New growth areas include Gunner Ranch West and Rio Mesa, just north of the county line across from Fresno-Clovis, totaling 1,867 acres.

Do local plans and their implementation avoid development of high quality farmland in favor of less productive land?

[Click here for an explanation of this question]
What the Plans Intend
What Is Actually Happening
Development or use of land for other than open space uses shall be guided away from existing prime agricultural lands in open space use toward areas containing non prime agricultural lands unless that action undermines adopted County or City land use plans.”  Policy 2.10.3, LAFCO Policies, Guidelines and Procedures, at 30.

Proportion of all land developed 1990-2000 that was High Quality Farmland: 34% (Rank 3)

High Quality Farmland as proportion of all land in county*: 41%

* Note: This includes only the 64% of the county that was mapped by FMMP, thus excluding undevelopable terrain.

High Quality Farmland as a proportion of undeveloped land within city spheres of influence in 2000: 55% (Rank 3)

Land Development Quality Index: 0.83 (Rank 1)

Do local plans and their implementation protect agriculture by limiting and buffering incompatible residential development?
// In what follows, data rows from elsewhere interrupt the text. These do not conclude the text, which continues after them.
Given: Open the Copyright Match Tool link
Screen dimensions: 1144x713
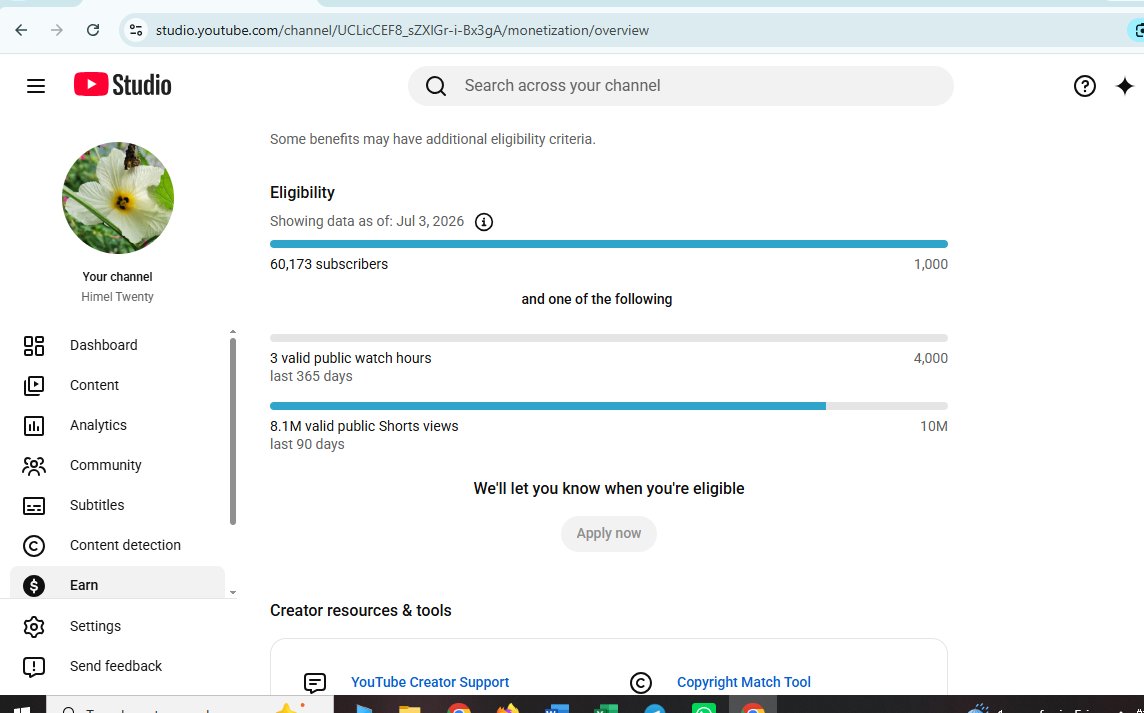Looking at the screenshot, I should [x=743, y=682].
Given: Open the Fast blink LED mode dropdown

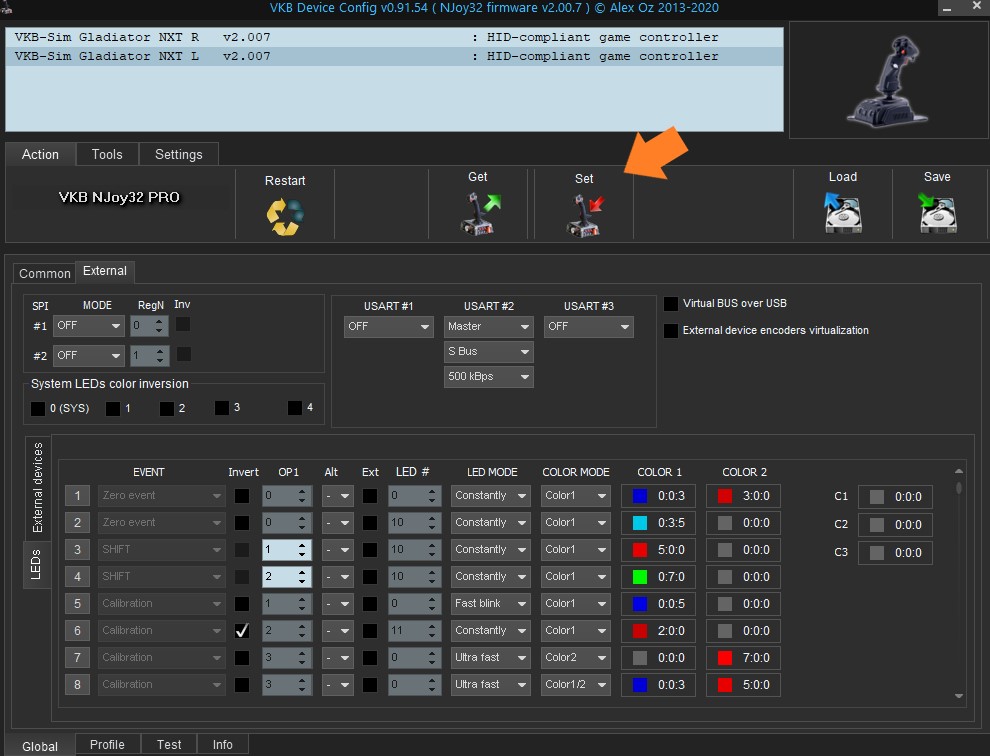Looking at the screenshot, I should coord(489,604).
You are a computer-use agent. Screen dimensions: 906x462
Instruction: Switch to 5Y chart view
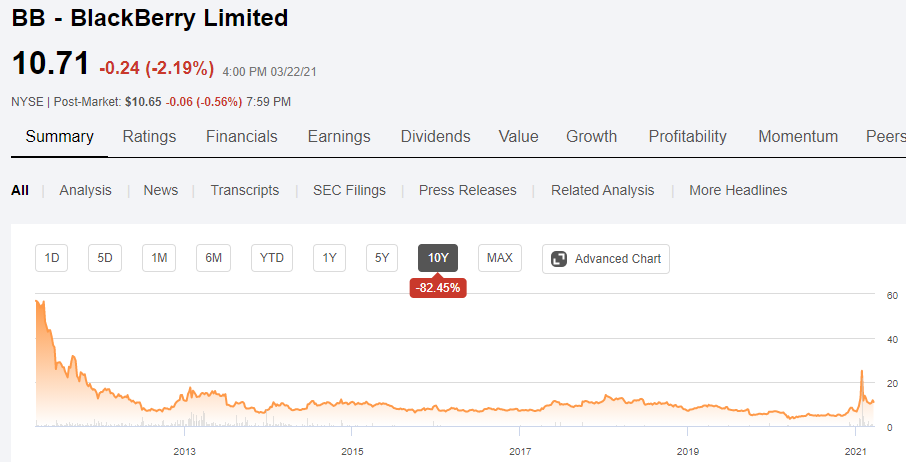point(382,258)
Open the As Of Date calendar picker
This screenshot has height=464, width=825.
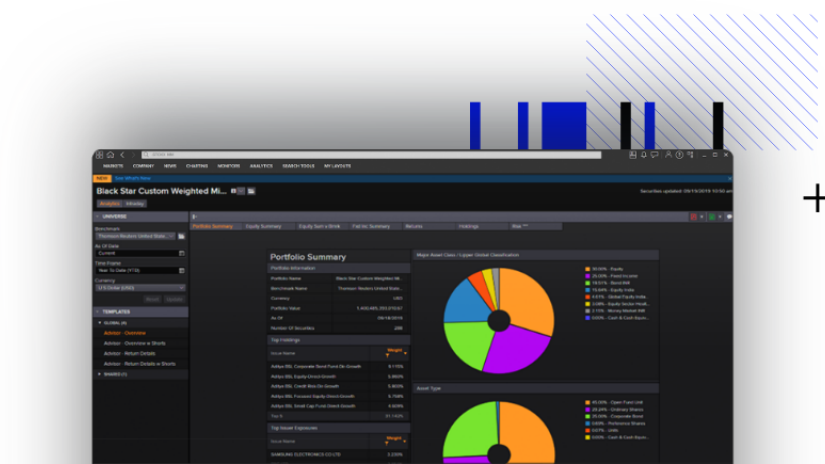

[Click here for an explanation of this issue]

What the Plans Intend
What Is Actually Happening
Beyond community areas, the vast majority of land on the Valley floor is designated “Agricultural Exclusive” (678,860 acres) which provides for agricultural uses. The minimum parcel size is 36 to 640 acres.  Allowable residential development includes up to 2 single family homes per parcel, secondary residential units, caretaker/employee housing and farm worker housing.  Sizable areas are also designated for “Agriculture” (40,612 acres) with a minimum parcel size of 18 acres; "Agriculture Residential" (minimum parcel size 10 acres); and "Rural Estate Residential" (minimum parcel size 5 acres). MCGP, at 7 and 1995 Land Use Diagram.  See also, Table 2-2, MCGP Final Environmental Impact Report, Oct. 1995, at 2-6.
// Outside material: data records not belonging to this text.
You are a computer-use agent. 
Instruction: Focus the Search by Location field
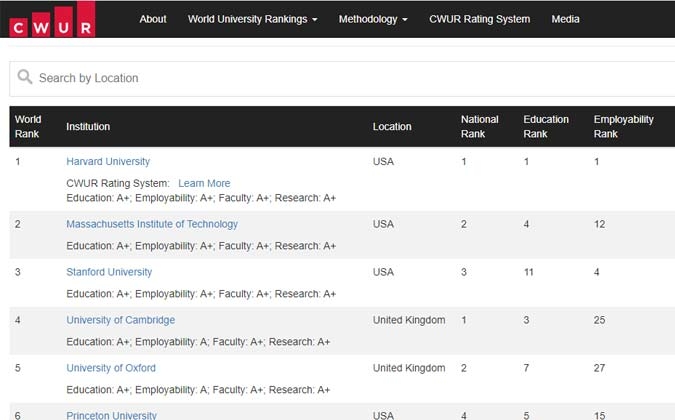[x=342, y=79]
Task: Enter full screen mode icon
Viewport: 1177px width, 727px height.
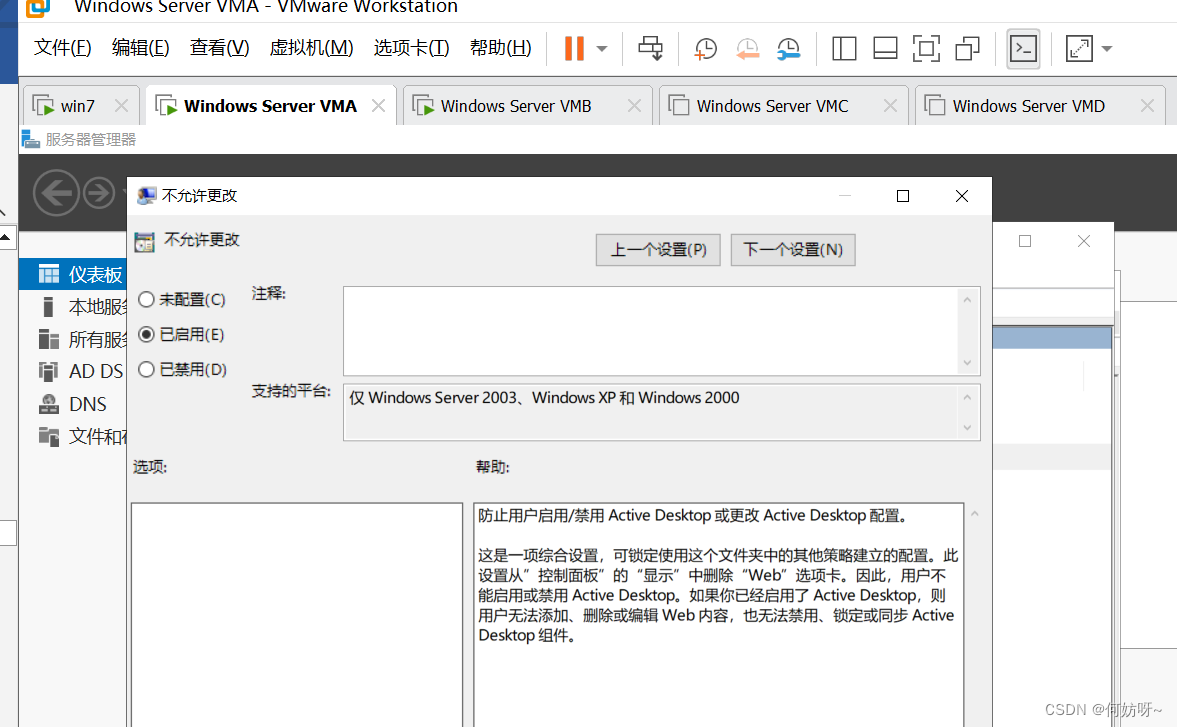Action: point(926,48)
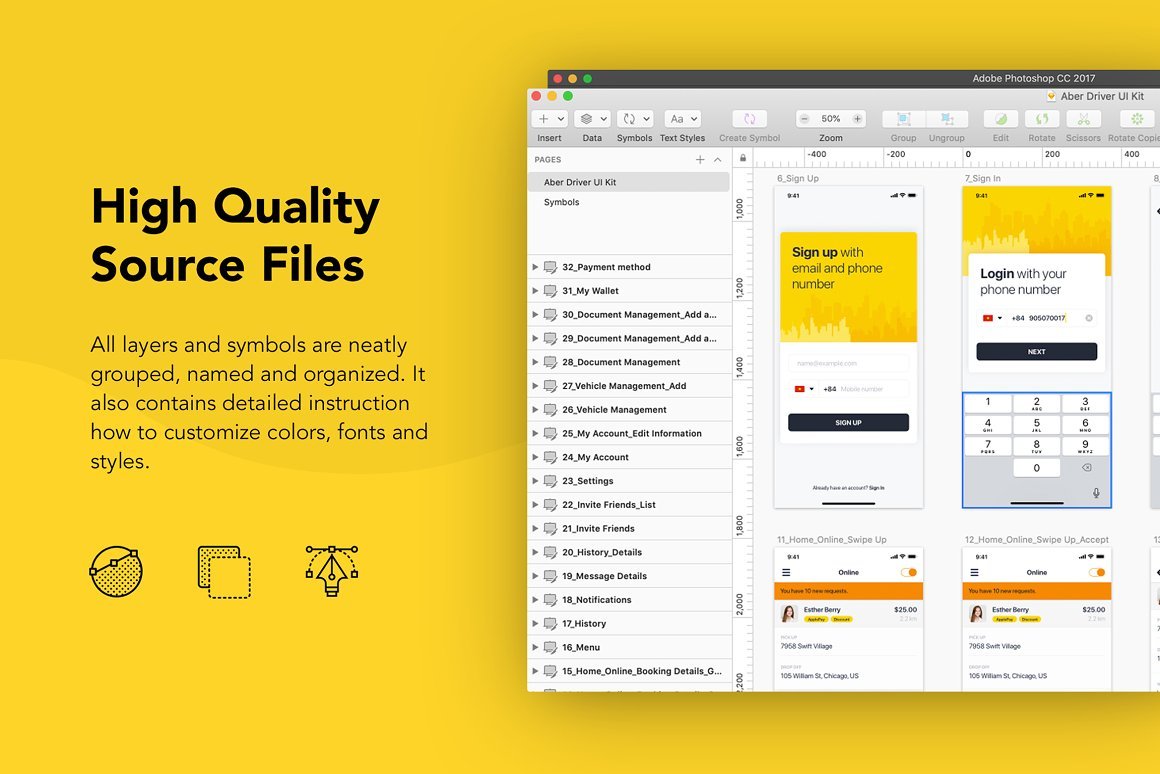Add a new page with plus icon

tap(700, 160)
Developed 1.5-10 ac ranchette acreage 2002: 24,249 (Rank 10)

Ranchette acreage as percentage of Urban & Built-Up Land:
106% (Rank 11)

Agricultural land zoned to permit residential dwellings on lots of 20 acres or smaller: 82,307 acres within Agricultural Residential (10 ac) and Rural Residential (5 ac) zones. MCGP Final Environmental Impact Report (FEIR), Oct. 1995, Table 2-2, at 2-6. This would allow a minimum of 8,230 new rural residences in the county.

[Click here for map of rural ranchette development in Madera County] PDF

Do local plans and their implementation promote efficient "smart" development that minimizes farmland conversion while making communities more livable and sustainable?
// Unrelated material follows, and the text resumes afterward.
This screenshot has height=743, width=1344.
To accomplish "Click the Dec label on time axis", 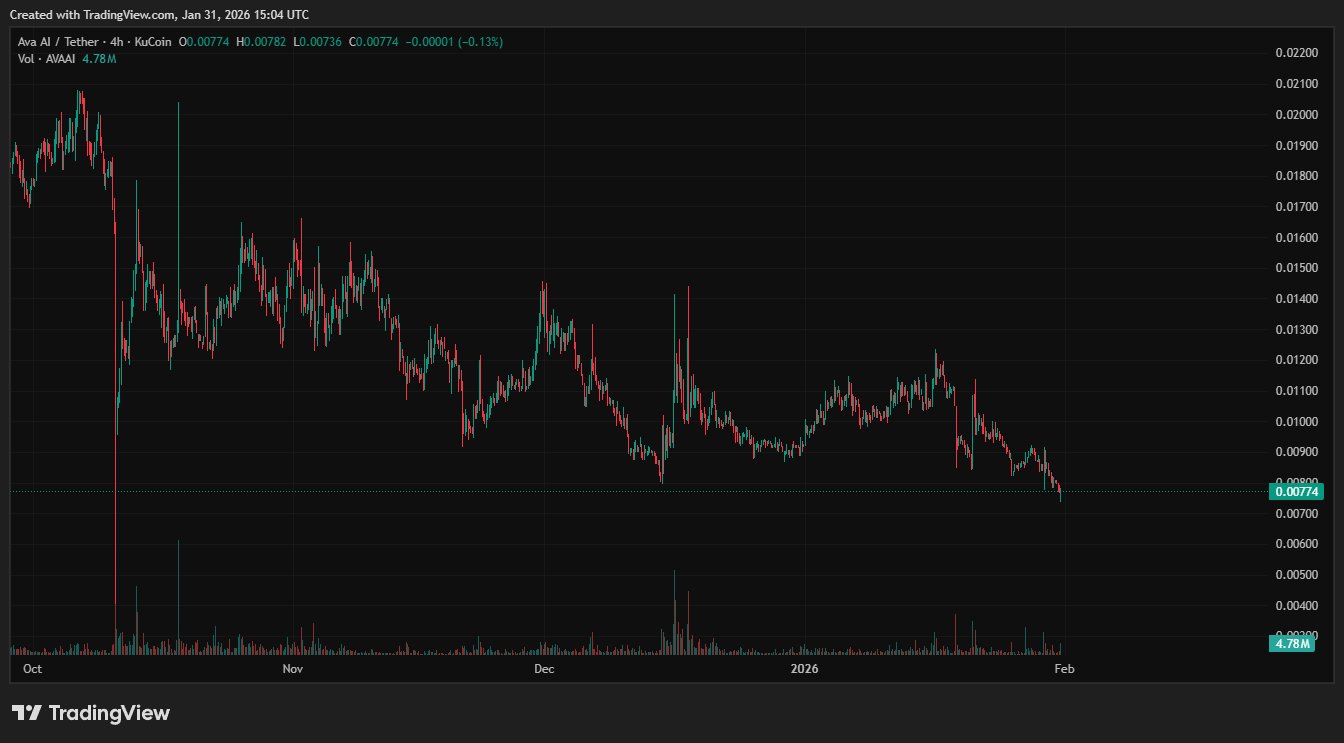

[Click here for an explanation of this issue]
What the Plans Intend
What Is Actually Happening

 “The County shall promote the efficient use of land and natural resources.”  Policy 1.A.1, MCGP, at 15.

“The County shall require that the planning and design of new growth areas carries out the following objectives:
a. Concentrate higher-density residential uses and appropriate support services along segments of the transportation system …
b. Support concentration of medium and high-density residential uses and higher intensities of non-residential uses near existing or future transit stops …
c. Support the development of integrated mixed-use areas.” Policy 1.B.2, MCGP, at 17.

People per urbanized acre 2000:
3.5 (Rank 11)

People per urbanized acre of new development 1990-2000:
10.4 (Rank 2)

Note: Efficiency in the 1990s may be inflated by counting the population of new prisons built in the county.

Undeveloped land within city spheres of influence: 20,717 acres (Rank 3) as a percentage of 2020 need at current efficiencies: 355% (Rank 10)

Of 28,846 acres zoned by the County for urban residential use, 93% are earmarked for low (1-7.5 DU/Ac) and very low (max 2 DU/Ac) density development. MCGP FEIR, Oct. 1995, Table 2-2, at 2-7 to 2-8.

Floor-to-area ratios (FAR) for commercial uses range from .40 to 1.00, with 1.00 applicable to future area plans.  Industrial FAR’s range from .50 to .90.  MCGP, at 11.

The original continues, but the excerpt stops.